PESCARA. A giorni, e comunque in settimana, verrà sottoscritta la determina di affidamento dei lavori al Consorzio Artek di Roma per il completamento degli alloggi di via Tronto.

 

Ad annunciarlo è il vice sindaco Antonio Blasioli che spiega che riprende concretamente l’iter del cosiddetto “Contratto di quartiere di via Tronto”, la ditta ha proposto un ribasso del 7,50% e l’importo netto degli interventi è pari a 3.653.114,87 di euro per un totale di 270 giorni di lavori, il cui computo partirà dall’effettiva consegna che potrebbe avvenire già la prima settimana di giugno.

Una decina di giorni di ritardo rispetto al cronoprogramma annunciato, perché il contenzioso con la precedente ditta, che pende attualmente in Corte d’Appello, ha determinato la scelta di un nuovo CTU che ci ha chiesto delle verifiche ulteriori prima di far ripartire i lavori.

«Non potevamo fare altrimenti ed è così che tra il 6 luglio ed il 7 luglio è attesa la visita del CTU che deve autorizzarci alla ripresa dei lavori. Proprio per favorire l’ispezione abbiamo fornito tutta la disponibilità. Subito dopo attendiamo il via libera del CTU ma abbiamo già completato l’iter amministrativo per cominciare con i lavori», ha spiegato Blasioli.

Questa procedura è particolarmente seguita dalle famiglie sfollate di via lago di Borgiano. Quasi la metà hanno trovato sistemazione nelle assegnazioni medio tempore assegnate dal Comune.

«Comunque sono certo che tutte guardano con attenzione a questi lavori che in 270 giorni potrebbero dare ospitalità a tutte le famiglie coinvolte in quella vicenda», va avanti Blasioli.

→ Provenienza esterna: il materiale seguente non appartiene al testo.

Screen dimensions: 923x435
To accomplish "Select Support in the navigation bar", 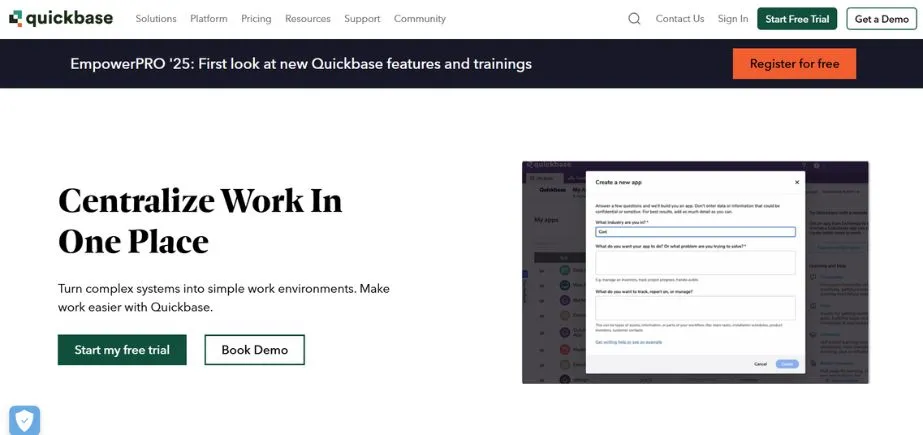I will pos(362,18).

«Questo cantiere ci preme molto, perché possiamo togliere dall'elenco delle incompiute un'altra opera che dal 2006 staziona in una parte sensibile di città, qual è via Tronto, all’inizio di una delle periferie più a rischio su cui, com’è noto, questa Amministrazione ha rivolto una particolare attenzione.

Inoltre questo progetto rappresenta qualcosa in più di una speranza per le famiglie costrette a lasciare le palazzine Ater di via Lago di Borgiano il luglio scorso, perché la ripartenza degli alloggi del contratto di quartiere potrebbe rappresentare per loro, che a causa dell’emergenza vissuta avranno un canale preferenziale la sistemazione definitiva, senza però dimenticare che sono stati già assegnati fondi per 11,5  milioni per la demolizione e ricostruzione delle palazzine che occupavano di via Lago di Borgiano dichiarate inagibili e pericolose e che ci consentiranno di continuare a rispondere a una delle esigenze maggiori sentite in città, qual è quella della casa».